The South Dakota Board of Regents is moving forward with reopening its six universities and two schools and resuming face-to-face teaching and learning as scheduled for the fall semester.
Discussions among regents' staff, public university presidents and special school superintendents all made commitments to operate on campus and to safely resume classes in fall 2020.
"The COVID-19 pandemic dictated an unprecedented change this spring in the way we teach, learn, and work, requiring faculty, students and staff to adapt in extraordinary ways," said John W. Bastian, Regents President. "While our institutions will successfully complete the spring and summer semesters under conditions that none of us could anticipate, we all must turn attention to a new academic year beginning this fall."

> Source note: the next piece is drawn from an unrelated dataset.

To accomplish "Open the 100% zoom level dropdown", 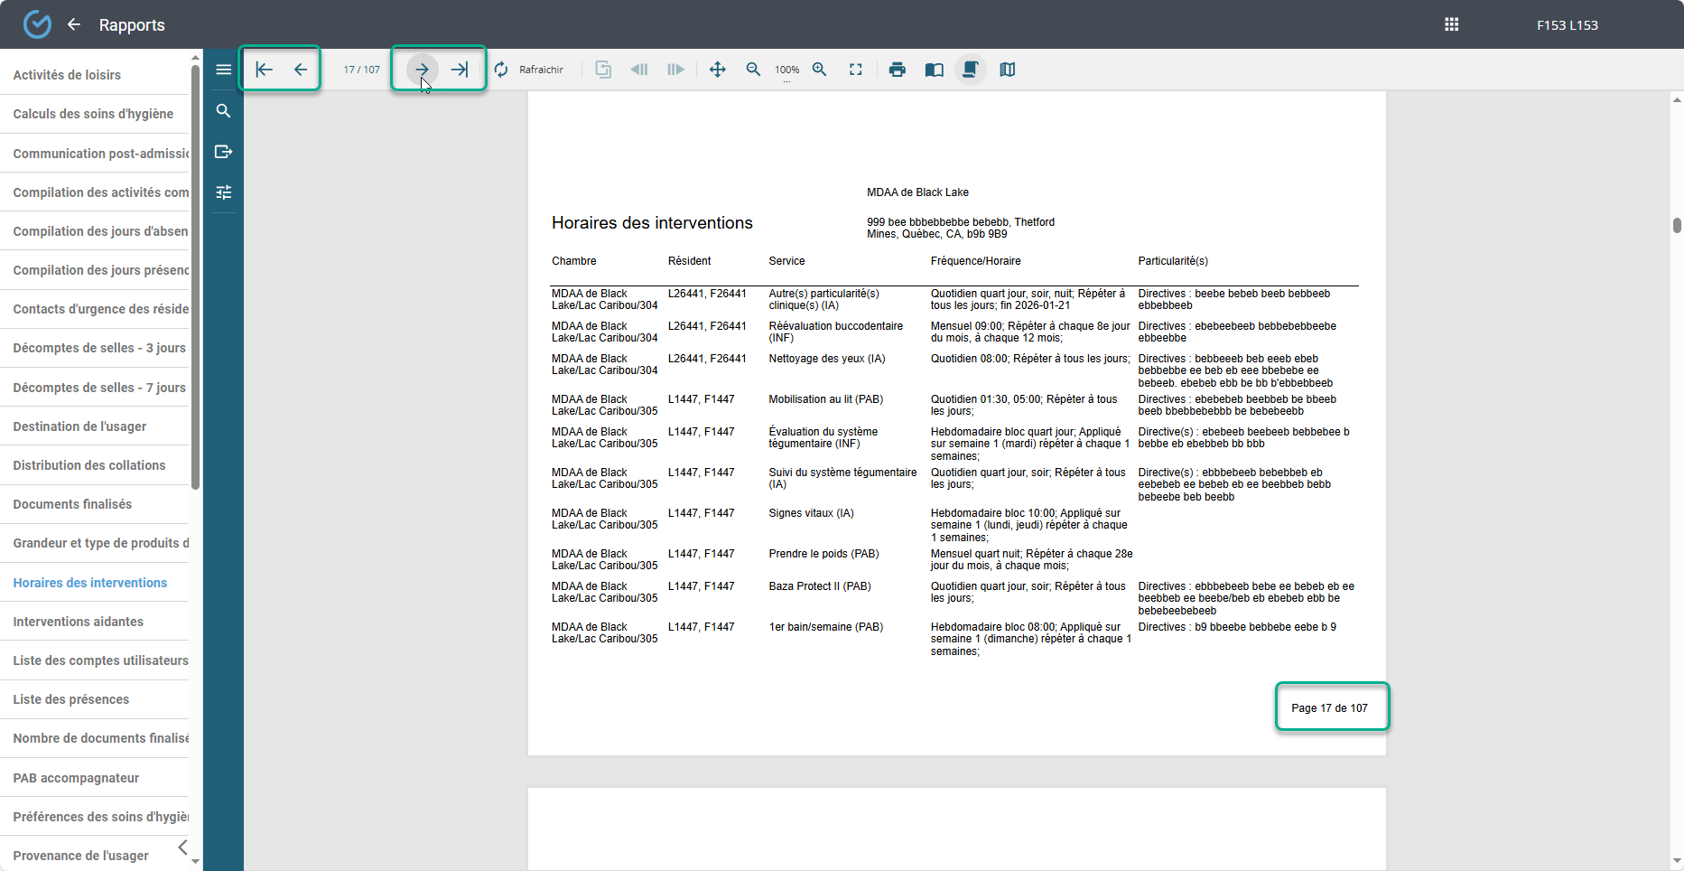I will [786, 70].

Pandemic planning will continue in the months ahead, with campus-specific details and protocols to be announced. University-specific news releases and websites will give up-to-date information on the status of campus operations.
Regents and campus officials said they will be guided by safety, science and educational missions to balance on-campus teaching and learning while protecting community health and safety.

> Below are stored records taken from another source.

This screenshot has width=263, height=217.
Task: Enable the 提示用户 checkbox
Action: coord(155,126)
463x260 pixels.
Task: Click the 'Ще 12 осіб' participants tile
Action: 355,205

"Recognizing that university and special school administrators must be prepared to react quickly to an evolving public health challenge, and that some aspects of a campus experience may look different going forward, each campus has the authority to adjust certain operational details for their institution, academic programs, and community circumstances," the SDBOR said in a press release.
The Regents govern Black Hills State University, Dakota State University, Northern State University, South Dakota School of Mines & Technology, South Dakota State University, University of South Dakota, South Dakota School for the Blind & Visually Impaired and the South Dakota School for the Deaf.

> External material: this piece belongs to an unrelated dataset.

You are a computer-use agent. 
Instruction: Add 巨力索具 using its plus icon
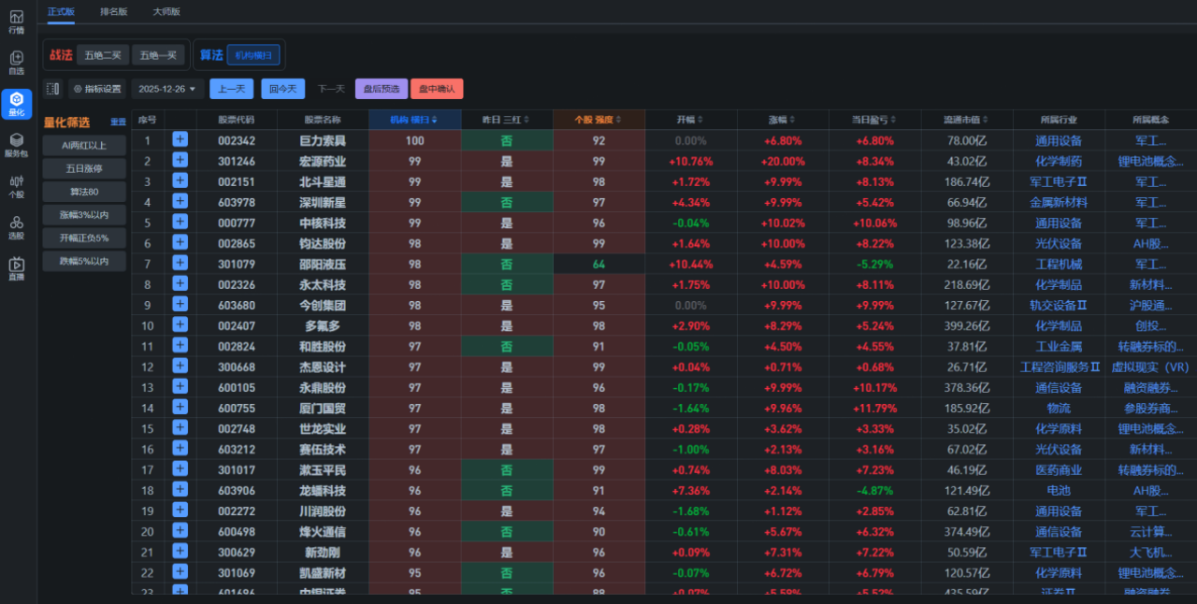180,139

At School of Mines, a campus task force that includes faculty, staff, and health experts is developing a plan for the return of students to campus that will utilize best practices and protocols to prevent the possible spread of COVID-19.
Some aspects of campus life and experiences may look different going forward, Mines said in a news release. The details on new protocols will be announced in the coming weeks and months.
"The COVID-19 pandemic is a fluid situation. South Dakota Mines is prepared to react quickly to any changing circumstances on campus or in the local community," the school said.